- _WHAT TO WORK ON_
Reproduce verbatim the stretch of the Beacon Communities Project article below from "The application requested" through "late last fall.".

- _EXCERPT PROVIDED_
^^^^
The money comes from the Retro-fit Ramp Up Program, sponsored by the U.S. Department of Energy. The communities coordinated with the state Office of Energy and Planning in December of last year to file the application.

The money will be used to fund the state's Beacon Communities Project, which will develop energy saving infrastructure in Berlin, Plymouth and Nashua to showcase to other New Hampshire cities and towns what they can do.

"The Beacon Communities Project will allow the communities of Nashua, Berlin and Plymouth to embark on large-scale energy efficiency projects," the press release from the governor's office said, "which will save homeowners, businesses and taxpayers on energy costs."

The application requested $20 million, with the hope of leveraging $33 million more immediately from other sources and $133 million for the project over the next six years. It's unclear how the award, half of the original request, will affect the communities' ability to leverage more funds.

It's also unclear how the $10 million will be divided.

"It's hard to say how much work we will be able to do, how many partners we will be able to help," City Planner Pam Laflamme said in an email, "but $10 million among three communities is a wonderful thing to have to figure out."

Mrs. Laflamme compiled and wrote the Berlin portion of the application late last fall.

The city will focus the project's efforts on the downtown and the North Woods mobile home park, the application said, both of which could use significant improvement of their energy efficiency.

"The idea is an energy ramp up/retro fit, working with many partners — Androscoggin Valley Hospital, White Mountains Community College, the Mobile Home Cooperative, residents, businesses — and work on energy efficiency measures through retrofitting," Mrs. Laflamme said.

One of the primary focuses will be insulating buildings, the application said, to save energy heating buildings.
^^^^
- _GIVEN ENTRIES_
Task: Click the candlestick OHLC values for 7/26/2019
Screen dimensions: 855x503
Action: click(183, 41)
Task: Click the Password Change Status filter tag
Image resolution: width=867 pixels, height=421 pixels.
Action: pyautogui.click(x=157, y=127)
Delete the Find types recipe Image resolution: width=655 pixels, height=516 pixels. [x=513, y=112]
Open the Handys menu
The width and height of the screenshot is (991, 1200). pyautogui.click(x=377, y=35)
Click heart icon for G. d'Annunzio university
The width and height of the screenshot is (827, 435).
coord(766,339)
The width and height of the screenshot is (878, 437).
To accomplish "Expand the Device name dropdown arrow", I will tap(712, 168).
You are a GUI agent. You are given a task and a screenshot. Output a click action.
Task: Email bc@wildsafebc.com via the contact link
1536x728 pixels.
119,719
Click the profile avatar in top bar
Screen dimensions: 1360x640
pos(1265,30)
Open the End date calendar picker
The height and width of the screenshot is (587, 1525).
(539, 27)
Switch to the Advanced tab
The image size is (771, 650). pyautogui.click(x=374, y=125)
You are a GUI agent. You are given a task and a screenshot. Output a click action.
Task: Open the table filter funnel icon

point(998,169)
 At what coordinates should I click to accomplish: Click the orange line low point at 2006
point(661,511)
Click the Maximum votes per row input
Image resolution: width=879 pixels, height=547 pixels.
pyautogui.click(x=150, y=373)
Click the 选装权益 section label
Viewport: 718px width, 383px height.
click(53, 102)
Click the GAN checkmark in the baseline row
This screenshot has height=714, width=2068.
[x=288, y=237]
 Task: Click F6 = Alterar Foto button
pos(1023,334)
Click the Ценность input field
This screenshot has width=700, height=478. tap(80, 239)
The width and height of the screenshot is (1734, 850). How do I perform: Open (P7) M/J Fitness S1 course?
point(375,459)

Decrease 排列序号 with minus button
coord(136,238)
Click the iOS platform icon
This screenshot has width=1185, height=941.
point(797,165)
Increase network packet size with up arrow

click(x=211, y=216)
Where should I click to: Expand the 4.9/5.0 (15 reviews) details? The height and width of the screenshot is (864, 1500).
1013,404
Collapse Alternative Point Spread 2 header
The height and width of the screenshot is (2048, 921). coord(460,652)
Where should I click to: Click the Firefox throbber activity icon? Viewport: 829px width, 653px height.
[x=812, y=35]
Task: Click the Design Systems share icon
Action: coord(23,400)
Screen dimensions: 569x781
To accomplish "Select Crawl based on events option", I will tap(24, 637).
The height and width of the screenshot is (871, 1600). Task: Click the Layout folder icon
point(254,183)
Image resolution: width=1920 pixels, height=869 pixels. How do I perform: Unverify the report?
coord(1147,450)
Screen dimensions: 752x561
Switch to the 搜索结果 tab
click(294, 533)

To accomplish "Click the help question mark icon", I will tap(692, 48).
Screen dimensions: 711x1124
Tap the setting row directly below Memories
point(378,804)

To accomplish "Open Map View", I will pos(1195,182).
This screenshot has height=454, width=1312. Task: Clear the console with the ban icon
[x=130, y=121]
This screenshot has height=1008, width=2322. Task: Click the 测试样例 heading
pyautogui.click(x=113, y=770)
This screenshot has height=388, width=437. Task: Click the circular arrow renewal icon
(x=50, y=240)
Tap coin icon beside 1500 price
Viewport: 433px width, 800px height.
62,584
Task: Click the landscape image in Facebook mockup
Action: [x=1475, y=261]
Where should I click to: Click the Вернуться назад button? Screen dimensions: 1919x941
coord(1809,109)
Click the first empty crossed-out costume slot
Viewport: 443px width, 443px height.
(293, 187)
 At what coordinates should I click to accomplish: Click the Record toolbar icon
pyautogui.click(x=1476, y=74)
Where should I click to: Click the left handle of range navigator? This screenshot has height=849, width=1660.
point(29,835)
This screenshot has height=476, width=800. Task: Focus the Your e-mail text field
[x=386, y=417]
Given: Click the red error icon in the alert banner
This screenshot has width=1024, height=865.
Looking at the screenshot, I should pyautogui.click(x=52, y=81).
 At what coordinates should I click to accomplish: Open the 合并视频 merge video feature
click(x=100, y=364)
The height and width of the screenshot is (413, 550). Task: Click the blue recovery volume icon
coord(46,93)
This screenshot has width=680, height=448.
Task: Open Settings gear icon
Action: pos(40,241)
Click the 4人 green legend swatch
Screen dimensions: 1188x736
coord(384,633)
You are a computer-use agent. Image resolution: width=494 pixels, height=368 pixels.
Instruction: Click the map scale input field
^^^^
- _RESULT FOR THIS EXERCISE_
The application requested $20 million, with the hope of leveraging $33 million more immediately from other sources and $133 million for the project over the next six years. It's unclear how the award, half of the original request, will affect the communities' ability to leverage more funds.

It's also unclear how the $10 million will be divided.

"It's hard to say how much work we will be able to do, how many partners we will be able to help," City Planner Pam Laflamme said in an email, "but $10 million among three communities is a wonderful thing to have to figure out."

Mrs. Laflamme compiled and wrote the Berlin portion of the application late last fall.